RFC: moving forward with @nogc Phobos

Tue Sep 30 12:10:17 PDT 2014

Ok, here are my few cents:

On Monday, 29 September 2014 at 10:49:53 UTC, Andrei Alexandrescu 
wrote:
> Back when I've first introduced RCString I hinted that we have 
> a larger strategy in mind. Here it is.
>
> The basic tenet of the approach is to reckon and act on the 
> fact that memory allocation (the subject of allocators) is an 
> entirely distinct topic from memory management, and more 
> generally resource management. This clarifies that it would be 
> wrong to approach alternatives to GC in Phobos by means of 
> allocators. GC is not only an approach to memory allocation, 
> but also an approach to memory management. Reducing it to 
> either one is a mistake. In hindsight this looks rather obvious 
> but it has caused me and many people better than myself a lot 
> of headache.

I would argue that GC is at its core _only_ a memory management 
strategy. It just so happens that the one in D's runtime also 
comes with an allocator, with which it is tightly integrated. In 
theory, a GC can work with any (and multiple) allocators, and you 
could of course also call GC.free() manually, because, as you 
say, management and allocation are entirely distinct topics.

>
> That said allocators are nice to have and use, and I will 
> definitely follow up with std.allocator. However, std.allocator 
> is not the key to a @nogc Phobos.

Agreed.

>
> Nor are ranges.
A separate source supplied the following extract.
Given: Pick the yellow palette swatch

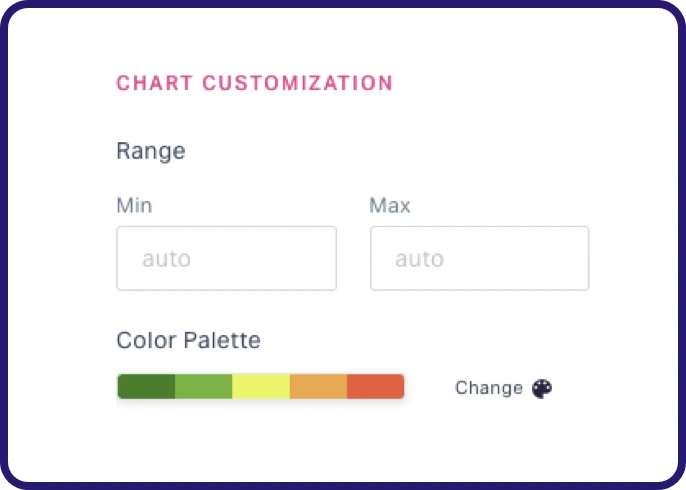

There is an attitude that either output ranges, 
> or input ranges in conjunction with lazy computation, would 
> solve the issue of creating garbage. 
> https://github.com/D-Programming-Language/phobos/pull/2423 is a 
> good illustration of the latter approach: a range would be 
> lazily created by chaining stuff together. A range-based 
> approach would take us further than the allocators, but I see 
> the following issues with it:
>
> (a) the whole approach doesn't stand scrutiny for non-linear 
> outputs, e.g. outputting some sort of associative array or 
> really any composite type quickly becomes tenuous either with 
> an output range (eager) or with exposing an input range (lazy);
>
> (b) makes the style of programming without GC radically 
> different, and much more cumbersome, than programming with GC; 
> as a consequence, programmers who consider changing one 
> approach to another, or implementing an algorithm neutral to 
> it, are looking at a major rewrite;
>
> (c) would make D/@nogc a poor cousin of C++. This is quite out 
> of character; technically, I have long gotten used to seeing 
> most elaborate C++ code like poor emulation of simple D idioms. 
> But C++ has spent years and decades taking to perfection an 
> approach without a tracing garbage collector. A departure from 
> that would need to be superior, and that doesn't seem to be the 
> case with range-based approaches.

I agree with this, too.

>
> ===========
>
> Now that we clarified that these existing attempts are not 
> going to work well, the question remains what does. For Phobos 
> I'm thinking of defining and using three policies:
>
> enum MemoryManagementPolicy { gc, rc, mrc }
> immutable
>     gc = ResourceManagementPolicy.gc,
>     rc = ResourceManagementPolicy.rc,
>     mrc = ResourceManagementPolicy.mrc;
>
> The three policies are:
>
> (a) gc is the classic garbage-collected style of management;
>
> (b) rc is a reference-counted style still backed by the GC, 
> i.e. the GC will still be able to pick up cycles and other 
> kinds of leaks.
>
> (c) mrc is a reference-counted style backed by malloc.
>
> (It should be possible to collapse rc and mrc together and make 
> the distinction dynamically, at runtime. I'm distinguishing 
> them statically here for expository purposes.)
>
> The policy is a template parameter to functions in Phobos (and 
> elsewhere), and informs the functions e.g. what types to 
> return. Consider:
>
> auto setExtension(MemoryManagementPolicy mmp = gc, R1, R2)(R1 
> path, R2 ext)
> if (...)
> {
>     static if (mmp == gc) alias S = string;
>     else alias S = RCString;
>     S result;
>     ...
>     return result;
> }
>
> On the caller side:
>
> auto p1 = setExtension("hello", ".txt"); // fine, use gc
> auto p2 = setExtension!gc("hello", ".txt"); // same
> auto p3 = setExtension!rc("hello", ".txt"); // fine, use rc
>
> So by default it's going to continue being business as usual, 
> but certain functions will allow passing in a (defaulted) 
> policy for memory management.

This, however, I disagree with strongly. For one thing - this has 
already been noted by others - it would make the functions' 
implementation extremely ugly (`static if` hell), it would make 
them harder to unit test, and from a user's point of view, it's 
very tedious and might interfere badly with UFCS.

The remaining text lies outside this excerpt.